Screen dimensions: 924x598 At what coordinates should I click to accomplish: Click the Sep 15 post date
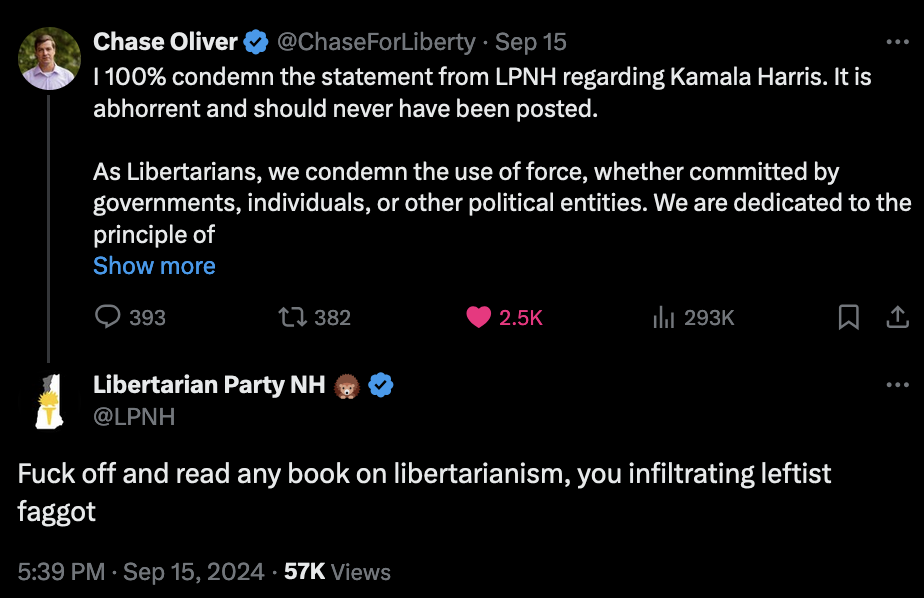point(531,42)
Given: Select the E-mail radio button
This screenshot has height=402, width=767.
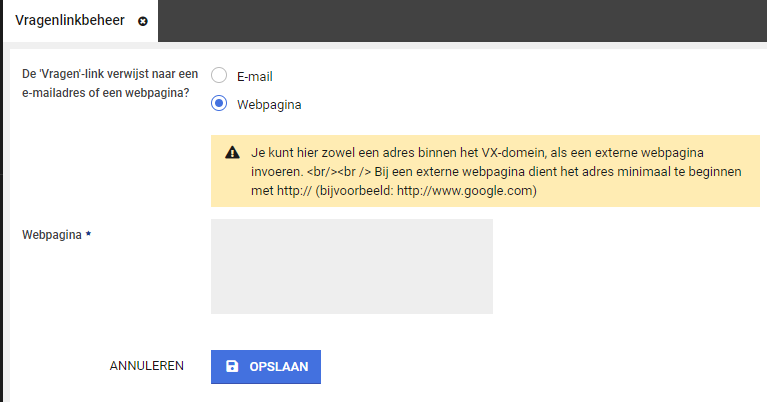Looking at the screenshot, I should [220, 76].
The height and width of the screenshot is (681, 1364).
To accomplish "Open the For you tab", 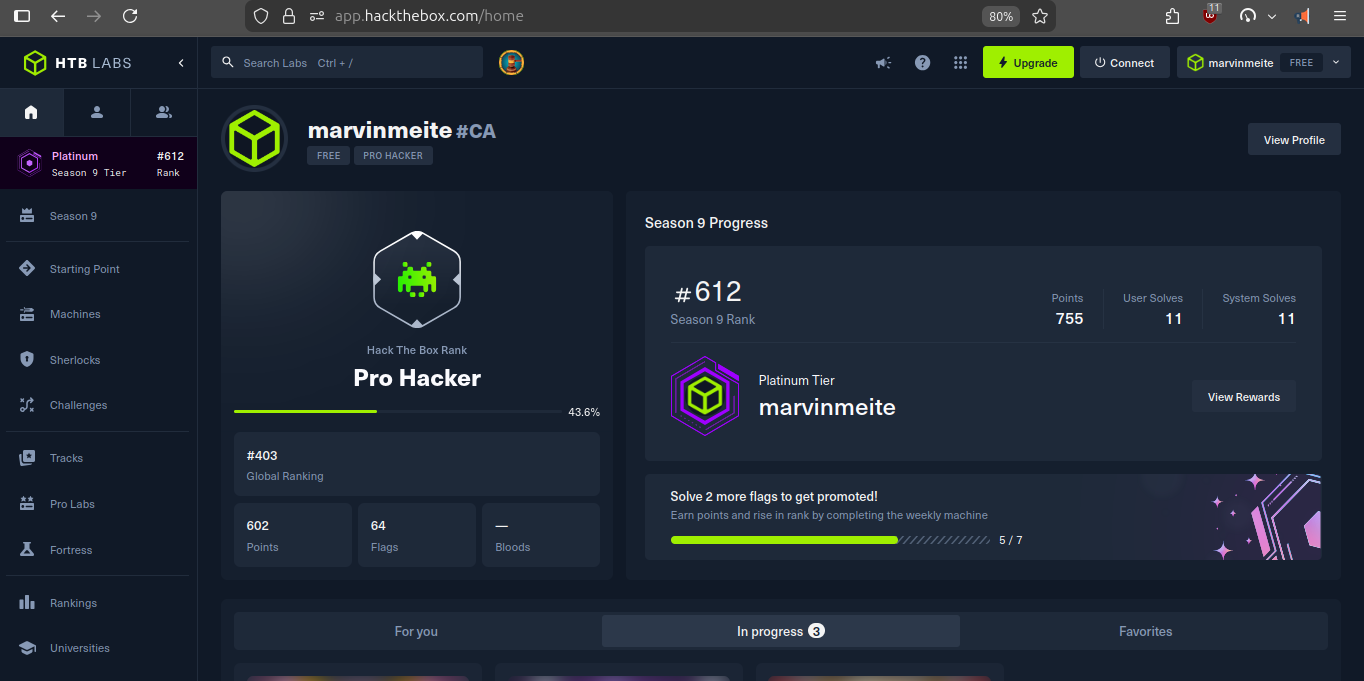I will (x=416, y=631).
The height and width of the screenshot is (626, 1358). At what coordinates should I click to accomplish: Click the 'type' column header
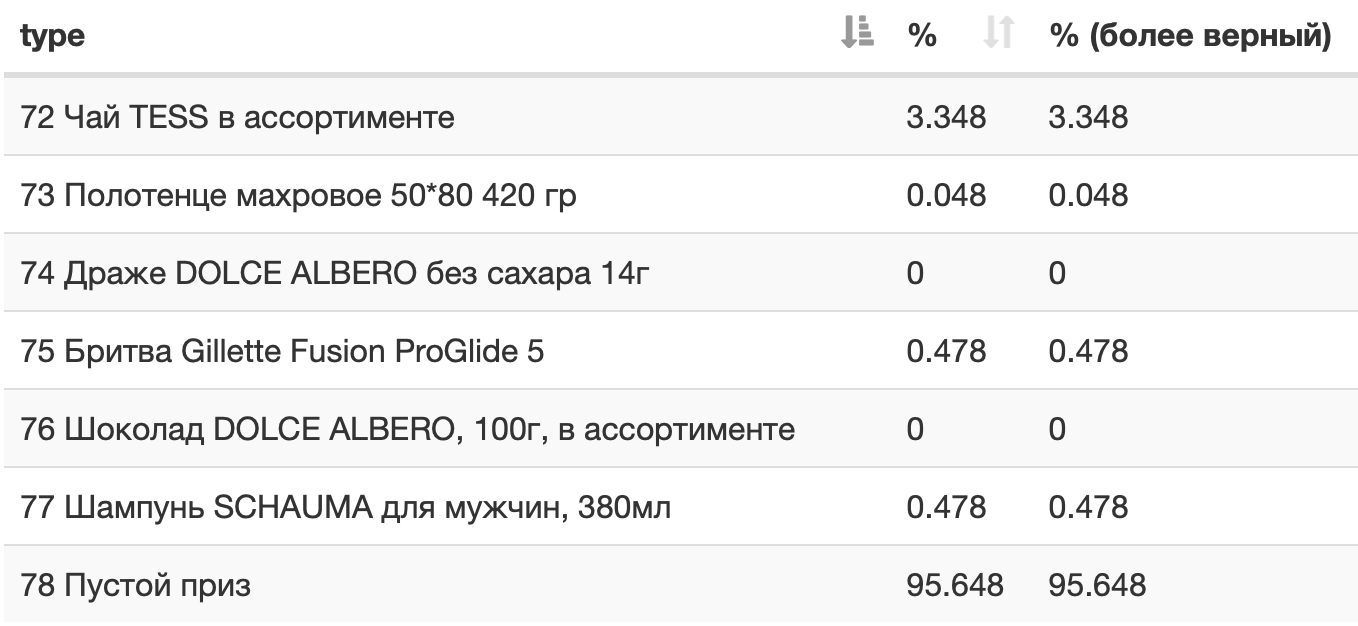pos(53,36)
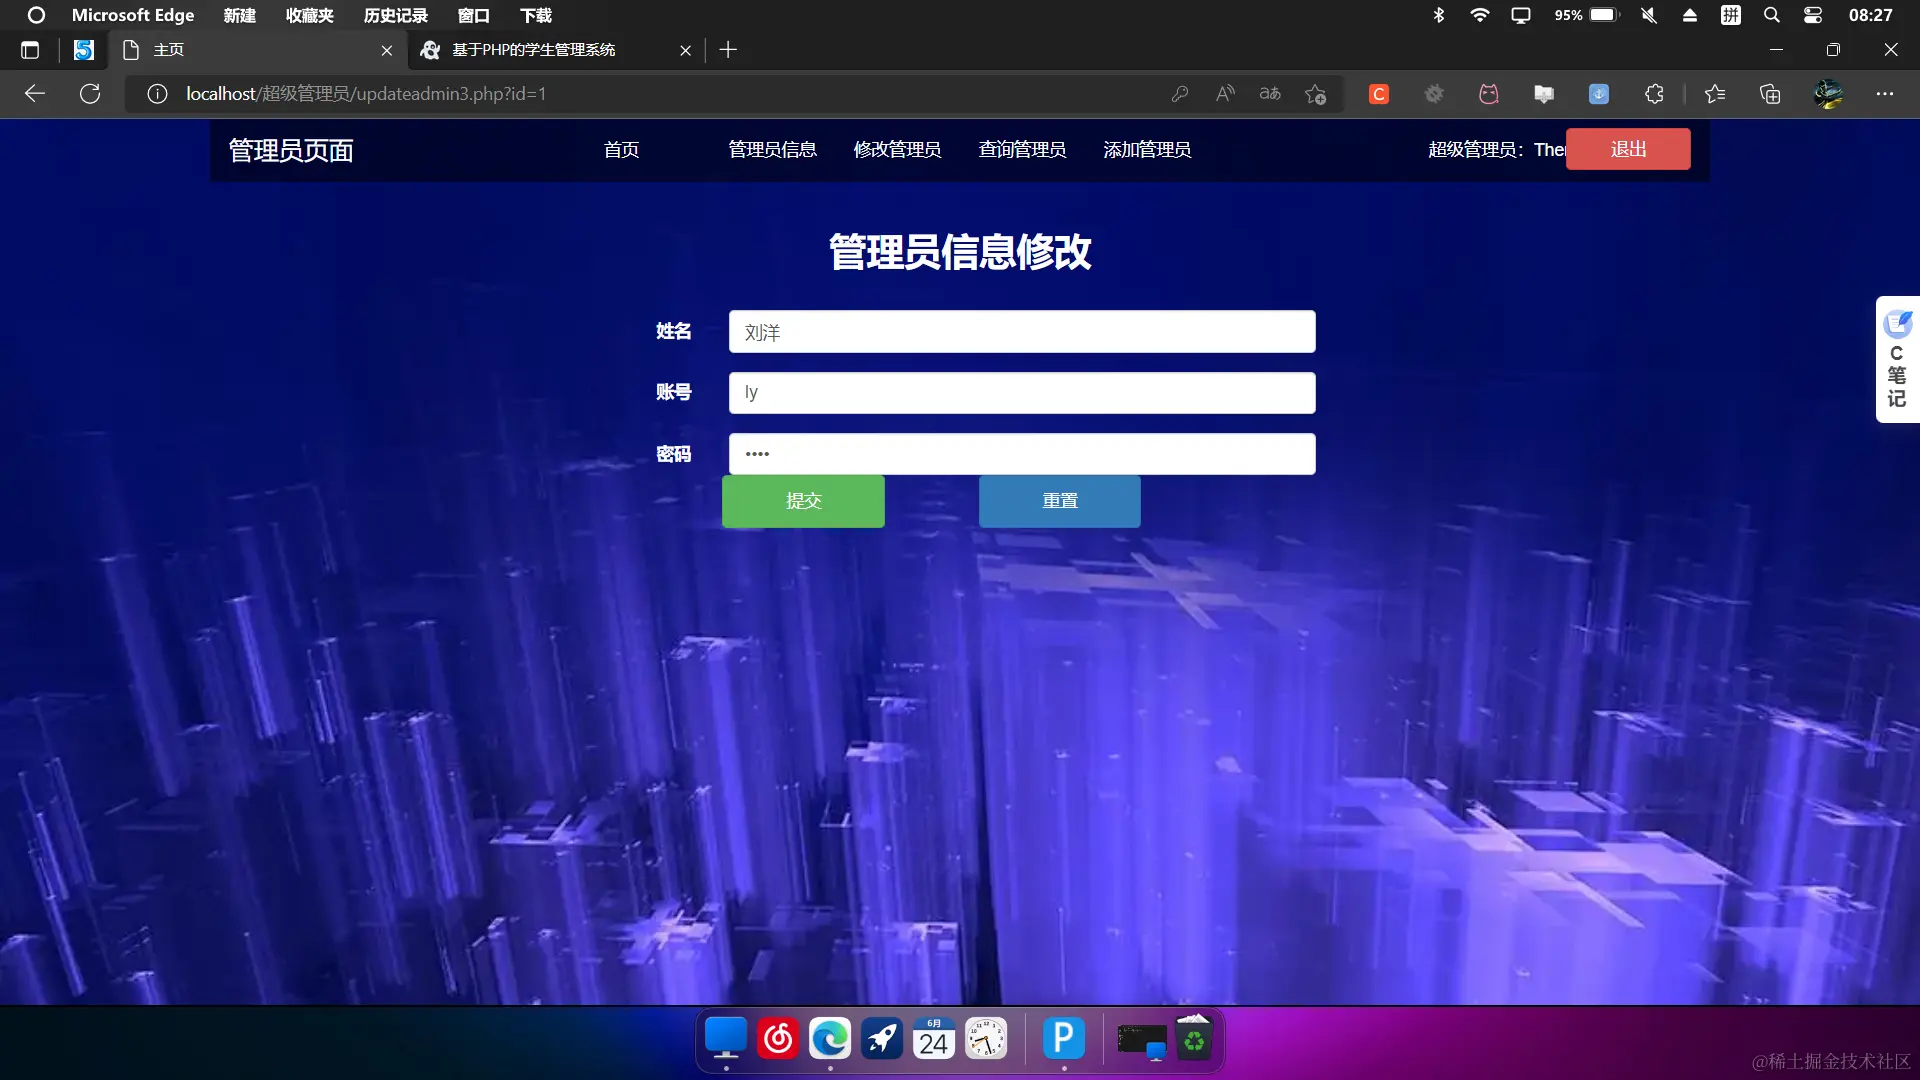1920x1080 pixels.
Task: Click the red 退出 logout button
Action: pyautogui.click(x=1628, y=149)
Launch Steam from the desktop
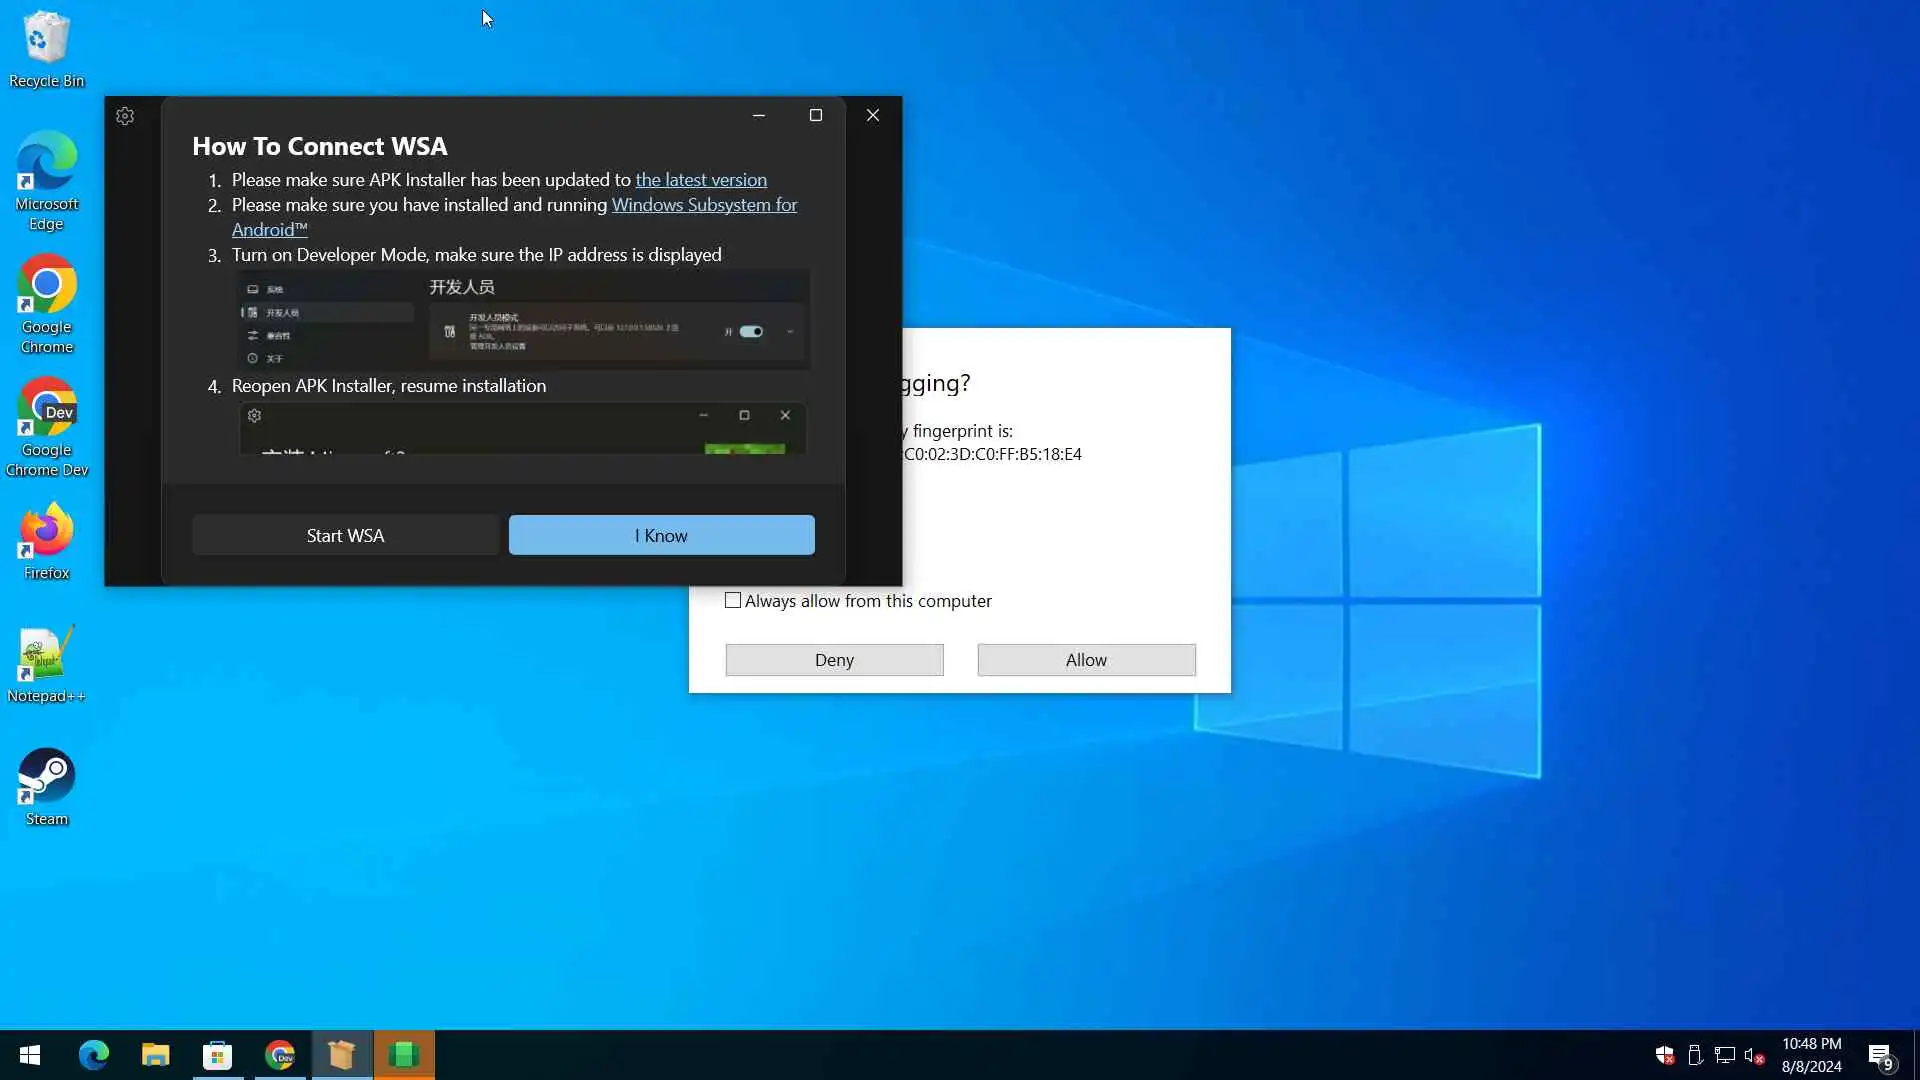Screen dimensions: 1920x1080 click(46, 786)
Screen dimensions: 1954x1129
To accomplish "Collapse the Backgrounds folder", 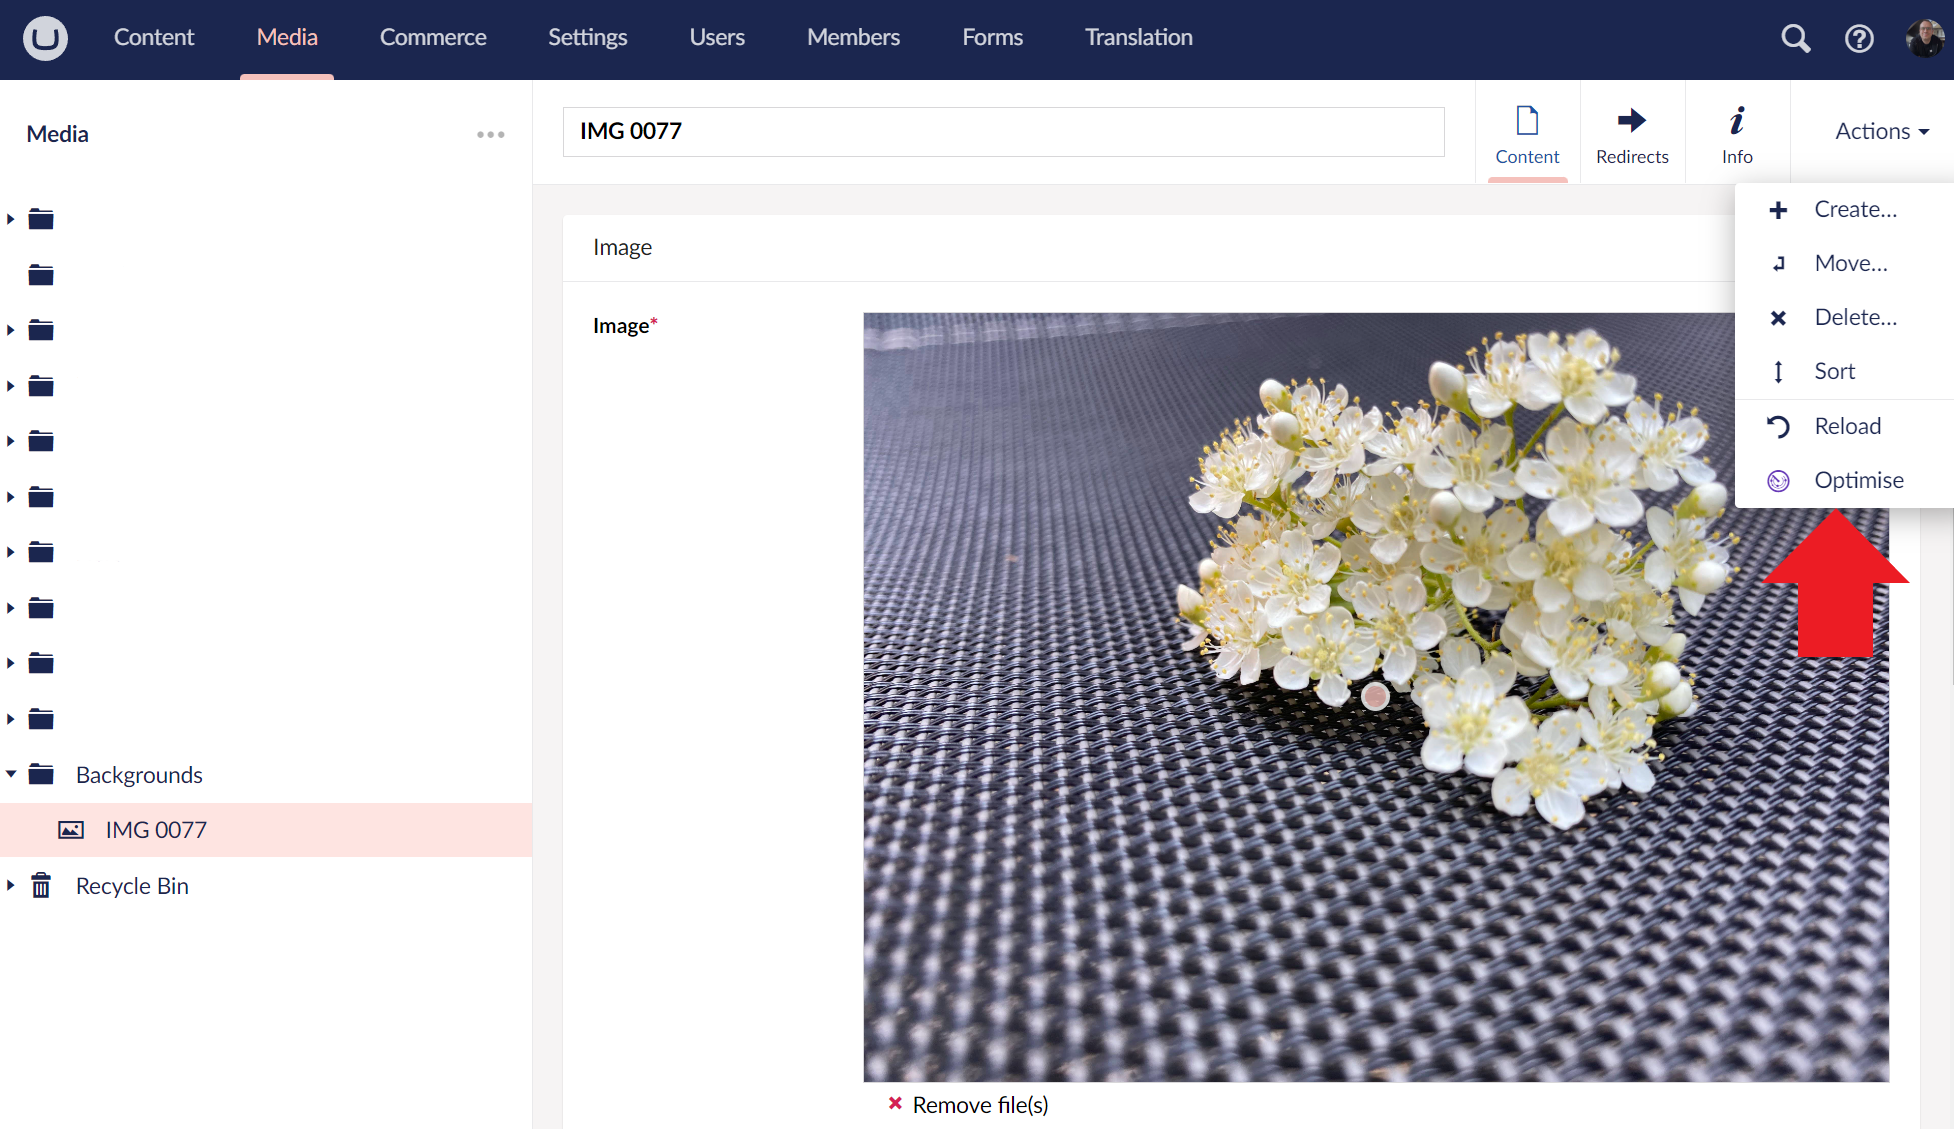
#####
_Your instructions_. Recast the items as a numbered list, starting at the line that contains "Screen dimensions: 1954x1129" and running through the last line of the items. Skip blank lines and leave the pictures out.

_Right answer_.
1. Screen dimensions: 1954x1129
2. To accomplish "Collapse the Backgrounds folder", 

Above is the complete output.